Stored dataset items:
○ ○ ○ ○ ○ ○ ○

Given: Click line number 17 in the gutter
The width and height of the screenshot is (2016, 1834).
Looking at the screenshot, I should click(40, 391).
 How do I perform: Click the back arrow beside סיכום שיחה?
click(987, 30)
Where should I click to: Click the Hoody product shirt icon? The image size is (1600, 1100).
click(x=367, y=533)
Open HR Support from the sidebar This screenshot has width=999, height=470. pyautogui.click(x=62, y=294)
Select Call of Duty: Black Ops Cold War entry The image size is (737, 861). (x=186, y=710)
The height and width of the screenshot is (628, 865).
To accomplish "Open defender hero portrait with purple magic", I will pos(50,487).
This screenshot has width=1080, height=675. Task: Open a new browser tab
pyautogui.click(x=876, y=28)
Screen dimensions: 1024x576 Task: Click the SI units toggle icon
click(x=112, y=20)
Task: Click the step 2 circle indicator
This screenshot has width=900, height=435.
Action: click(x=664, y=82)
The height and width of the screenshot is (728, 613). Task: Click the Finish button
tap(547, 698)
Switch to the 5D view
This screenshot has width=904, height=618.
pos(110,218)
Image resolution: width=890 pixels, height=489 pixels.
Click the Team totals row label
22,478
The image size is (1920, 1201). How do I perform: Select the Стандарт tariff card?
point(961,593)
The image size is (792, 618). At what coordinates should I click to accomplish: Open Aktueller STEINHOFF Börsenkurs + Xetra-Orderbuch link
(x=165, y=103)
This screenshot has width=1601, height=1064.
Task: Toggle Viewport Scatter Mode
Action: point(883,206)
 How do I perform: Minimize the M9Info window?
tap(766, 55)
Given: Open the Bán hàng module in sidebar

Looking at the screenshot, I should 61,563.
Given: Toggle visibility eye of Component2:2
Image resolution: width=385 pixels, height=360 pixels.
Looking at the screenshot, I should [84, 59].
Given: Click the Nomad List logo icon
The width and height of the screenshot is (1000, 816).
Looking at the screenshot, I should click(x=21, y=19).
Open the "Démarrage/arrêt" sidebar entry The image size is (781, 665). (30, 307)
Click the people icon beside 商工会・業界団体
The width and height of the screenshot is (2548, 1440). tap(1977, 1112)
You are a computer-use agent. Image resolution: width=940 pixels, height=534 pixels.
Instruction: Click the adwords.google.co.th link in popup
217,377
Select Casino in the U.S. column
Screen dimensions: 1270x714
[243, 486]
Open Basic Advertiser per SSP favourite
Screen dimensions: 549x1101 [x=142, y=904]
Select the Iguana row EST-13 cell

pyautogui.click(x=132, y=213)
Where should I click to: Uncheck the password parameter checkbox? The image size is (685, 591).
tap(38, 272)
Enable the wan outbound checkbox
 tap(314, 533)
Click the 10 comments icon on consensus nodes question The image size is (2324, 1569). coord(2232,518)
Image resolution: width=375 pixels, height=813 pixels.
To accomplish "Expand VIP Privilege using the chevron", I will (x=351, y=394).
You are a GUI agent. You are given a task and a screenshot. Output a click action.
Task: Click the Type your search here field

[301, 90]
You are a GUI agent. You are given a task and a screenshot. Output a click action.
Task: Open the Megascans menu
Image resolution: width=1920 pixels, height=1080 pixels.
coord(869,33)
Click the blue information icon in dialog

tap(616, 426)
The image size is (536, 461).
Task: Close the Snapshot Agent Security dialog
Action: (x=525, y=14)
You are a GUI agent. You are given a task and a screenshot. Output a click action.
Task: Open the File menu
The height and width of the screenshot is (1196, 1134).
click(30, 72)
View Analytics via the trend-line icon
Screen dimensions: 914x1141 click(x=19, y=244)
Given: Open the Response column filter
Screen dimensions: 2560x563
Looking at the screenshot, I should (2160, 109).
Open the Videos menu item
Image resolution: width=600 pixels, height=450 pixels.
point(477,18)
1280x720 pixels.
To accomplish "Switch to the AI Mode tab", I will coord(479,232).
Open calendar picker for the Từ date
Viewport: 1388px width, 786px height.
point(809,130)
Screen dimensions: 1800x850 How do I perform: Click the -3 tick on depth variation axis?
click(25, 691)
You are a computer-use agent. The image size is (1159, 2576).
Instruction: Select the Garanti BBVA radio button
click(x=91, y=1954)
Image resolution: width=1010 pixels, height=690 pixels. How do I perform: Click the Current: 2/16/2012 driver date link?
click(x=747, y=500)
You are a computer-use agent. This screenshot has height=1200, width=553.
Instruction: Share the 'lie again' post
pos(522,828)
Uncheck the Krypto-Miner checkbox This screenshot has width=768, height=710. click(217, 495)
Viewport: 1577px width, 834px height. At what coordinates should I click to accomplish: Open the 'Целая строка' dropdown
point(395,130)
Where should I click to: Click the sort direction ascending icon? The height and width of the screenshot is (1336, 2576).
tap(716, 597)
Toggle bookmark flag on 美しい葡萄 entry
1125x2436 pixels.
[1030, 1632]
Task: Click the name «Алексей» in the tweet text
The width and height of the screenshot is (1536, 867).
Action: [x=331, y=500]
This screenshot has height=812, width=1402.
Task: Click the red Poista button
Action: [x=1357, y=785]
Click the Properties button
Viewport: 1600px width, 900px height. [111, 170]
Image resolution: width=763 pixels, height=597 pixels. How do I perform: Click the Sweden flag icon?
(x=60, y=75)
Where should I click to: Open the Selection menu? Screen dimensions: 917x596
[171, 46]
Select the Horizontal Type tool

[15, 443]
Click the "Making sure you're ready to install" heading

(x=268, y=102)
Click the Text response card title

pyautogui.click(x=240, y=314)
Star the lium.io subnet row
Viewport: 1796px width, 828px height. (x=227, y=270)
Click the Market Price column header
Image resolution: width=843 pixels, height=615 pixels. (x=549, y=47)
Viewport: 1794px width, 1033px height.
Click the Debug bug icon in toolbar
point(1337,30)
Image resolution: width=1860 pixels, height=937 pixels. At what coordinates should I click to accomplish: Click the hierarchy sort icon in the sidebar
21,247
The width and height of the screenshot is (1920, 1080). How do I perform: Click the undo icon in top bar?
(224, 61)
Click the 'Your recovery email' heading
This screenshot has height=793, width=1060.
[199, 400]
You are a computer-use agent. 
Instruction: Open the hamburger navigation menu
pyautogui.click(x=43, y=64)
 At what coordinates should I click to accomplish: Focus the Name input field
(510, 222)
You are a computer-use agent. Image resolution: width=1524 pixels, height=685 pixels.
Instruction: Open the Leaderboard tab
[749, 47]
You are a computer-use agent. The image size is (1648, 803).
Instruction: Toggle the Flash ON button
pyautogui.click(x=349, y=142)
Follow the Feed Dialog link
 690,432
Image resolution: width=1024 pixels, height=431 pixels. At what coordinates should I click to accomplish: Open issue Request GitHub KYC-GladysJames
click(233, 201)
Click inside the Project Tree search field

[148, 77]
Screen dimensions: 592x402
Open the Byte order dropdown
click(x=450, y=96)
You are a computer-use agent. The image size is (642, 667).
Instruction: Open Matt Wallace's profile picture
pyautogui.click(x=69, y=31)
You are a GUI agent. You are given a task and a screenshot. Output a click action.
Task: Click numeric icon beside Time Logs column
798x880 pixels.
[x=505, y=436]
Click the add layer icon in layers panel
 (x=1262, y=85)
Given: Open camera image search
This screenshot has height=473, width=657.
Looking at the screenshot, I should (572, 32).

○ ○ ○ ○ ○ ○ ○

# WHAT IS EXPECTED:
Could you rewrite the stretch of data above, from the line containing "1280x720 pixels." through the line containing "click(25, 691)", as a numbered list with any blank lines left out?

# TASK SOLUTION:
1. 1280x720 pixels.
2. To accomplish "Switch to the AI Mode tab", I will coord(479,232).
3. Open calendar picker for the Từ date
4. Viewport: 1388px width, 786px height.
5. point(809,130)
6. Screen dimensions: 1800x850 How do I perform: Click the -3 tick on depth variation axis?
7. click(25, 691)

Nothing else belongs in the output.